#été2023 #04 | superposer les temps

un cycle dédié à l’invention et l’élaboration du roman


 

#04 | superposer les temps


Combien de fois on voit ça dans les polars, cette sorte de dédoublement ? Un personnage, dans un lieu précis, accomplit une action, et dans son monologue intérieur, qui s’y entremêle en italiques, la même traversée, une situation similaire, les mêmes lieux ou mêmes personnages, mais dans un temps différent.

Et c’est bien ce que je souhaitais vous proposer : même lieu, mêmes personnages (ou un seul, mais ce serait tellement mieux de penser une situation à plusieurs), situation similaire ou parallèle, mais deux temps totalement séparés et disjoints.

Cette question de superposition des temps dans une situation équivalente et personnages identiques est elle aussi un archétype du romanesque, elle diffracte dans toute l’histoire moderne de la littérature.

Ici à rebours de la vidéo, je prends deux exemples :

 Under the volcano de Malcolm Lowry, traversée de la Fête des morts rituelles au Mexique, mais il s’agit d’au moins quatre occurrences différentes, réparties sur plusieurs années, dont celle qui peu à peu émerge comme principale, et où le personnage principal, « le consul », trouvera à la fin la mort dans un ravin ;

 Bourlinguer de Cendrars, onze ports de mer qui sont chaque fois l’unité de lieu, mais le bref récit qui constitue chaque chapitre mêlant et superposant différentes occurrences de passage dans ce port (auquel Cendrars, fasciné par son propre dispositif et souhaitant l’appliquer à Paris, inventera ce titre extraordinaire : Paris, port-de-mer pour l’intégrer dans son livre — c’est le chapitre Anvers, le plus typique à cet égard, que je vous propose en téléchargement [1].

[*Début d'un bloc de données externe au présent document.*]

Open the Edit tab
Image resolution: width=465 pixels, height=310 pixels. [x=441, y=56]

Et je cite longuement ce livre singulier de Balzac, un triptyque avec prologue, mais la première partie du triptyque emplissant plus de la moitié du livre, où un voyage en carriole de Paris à l’Isle-Adam (lieu à forte teneur autobiographique pour Balzac) se reproduit à une dizaine d’années d’écart, rassemblant dans le même trimbalage et la même « enclosure » (le confinement de la carriole) exactement les mêmes personnages.

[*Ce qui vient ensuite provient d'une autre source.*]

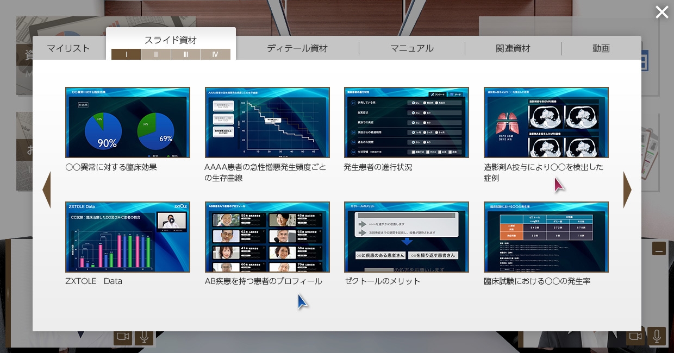674x353 pixels.
Task: View the 関連資材 tab
Action: coord(514,48)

Avec cette singularité que ce dédoublement à distance de temps est censé répondre à l’interrogation du prologue sur le bouleversement que va induire dans Paris et ses alentours l’irruption des chemins de fer. Un petit mystère balzacien de plus.

Chez Lowry, c’est à nous, lecteur, selon le contexte et en permanence dans le livre, de se repérer dans l’année qui contextualise la situation précise, le livre oscillant sans cesse, et dans la même tension de traversée d’une journée, ses processions, ses rituels, son cinéma et le rôle insistant d’une affiche, le dérèglement de l’alcool, d’une année à une autre.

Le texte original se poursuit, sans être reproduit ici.